One alternative to traditional undershirt garments is known as a men's tank top or "wifebeater." This type of undergarment is comprised of a tight, form fitting, sleeveless, box cut design so it contours the torso. However, this undergarment offers no underarm sweat absorption due to the omitted sleeves. Additionally, it has an undesirable look and is generally frowned upon in business settings where dress shirts are worn because the wearer is likely to perspire and sweat in the armpit areas which can visibly be seen through a colored overshirt or dress shirt.
These traditional types of undergarments do not provide the wearer with an improved appearance under clothing and can be uncomfortable. Furthermore, they do not hold in bulges or help to keep the overshirt and undershirt tucked in. This is known as the "ride up effect" resulting in the shirt riding up above the beltline of the wearer while their overshirt is tucked in. Although traditional "undershirts" cover these areas, they normally are made of relatively thick material and designed short in length, which creates bulging and bunching above the beltline. Also, the thick fabric, box cut design, and standard length usually makes the wearer look heavier when wearing slim and regular fitting clothing, rather than thinner in appearance as is desired by most wearers.

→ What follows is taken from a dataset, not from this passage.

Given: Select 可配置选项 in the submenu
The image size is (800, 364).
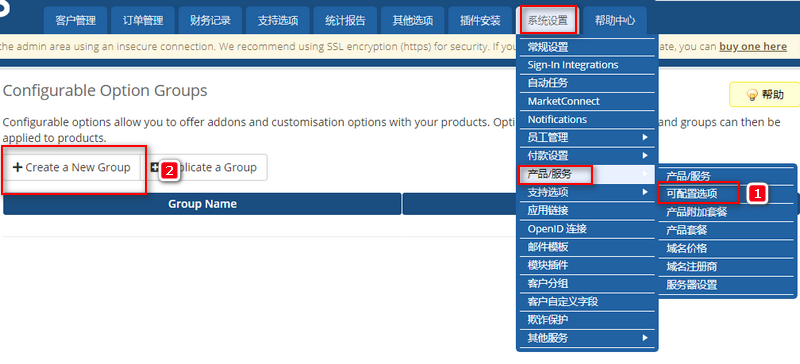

Accordingly, a need exists for a men's undershirt undergarment that does not bunch up, bulge on the sides, ride up above the beltline, and become easily untucked. A need also exists for such an undershirt undergarment manufactured in a tailored design, longer length, while incorporating both natural and/or synthetic blends of stretch fabric.
An undershirt in one embodiment includes a tubular torso portion comprising a resiliently deformable material, wherein an upper region of the torso portion has two openings for insertion therethrough of an intended wearer's arms, wherein the upper region is closed at a top of the undershirt except for a hole for insertion therethrough of an intended wearer's neck, wherein a lower region of the torso portion is at least partially tapered and is long enough to about cover an intended wearer's buttocks.
An undershirt in another embodiment includes a tubular torso portion comprising a resiliently deformable material, wherein an upper region of the torso portion has two openings for insertion therethrough of an intended wearer's arms, wherein the upper region is closed at a top of the undershirt except for a hole for insertion therethrough of the intended wearer's neck, wherein a lower region of the torso portion is at least partially tapered and is long enough to about cover the intended wearer's buttocks, wherein a width of the torso portion of the undershirt tapers smaller from the top of the undershirt towards a bottom of the undershirt.
An undershirt according to another embodiment includes a tubular torso portion comprising a resiliently deformable material, wherein an upper region of the torso portion has two openings for insertion therethrough of an intended wearer's arms, wherein the upper region is closed at a top of the undershirt except for a hole for insertion therethrough of the intended wearer's neck, wherein a lower region of the torso portion is at least partially tapered, wherein an upper region of the torso portion above the lower portion is not tapered, wherein a junction of the upper and lower regions is near a location where the intended wearer's belly button will be when the undershirt is worn, wherein a ratio of a width at the bottom of the undershirt to a width at a middle of the arm openings is between about 1:0.92 and about 1:1.31.
Other aspects and embodiments of the present invention will become apparent from the following detailed description, which, when taken in conjunction with the drawings, illustrate by way of example the principles of the invention.
BRIEF DESCRIPTION OF THE SEVERAL VIEWS OF THE DRAWINGS
FIG. 1 is a front view of an undershirt according to one embodiment.
FIG. 2 is a front view of an undershirt according to one embodiment.
FIG. 3 is a front view of an undershirt according to one embodiment.
FIG. 4A is a front view of an undershirt showing dimensions according to one embodiment.
FIG. 4B is a back view of an undershirt showing dimensions according to one embodiment.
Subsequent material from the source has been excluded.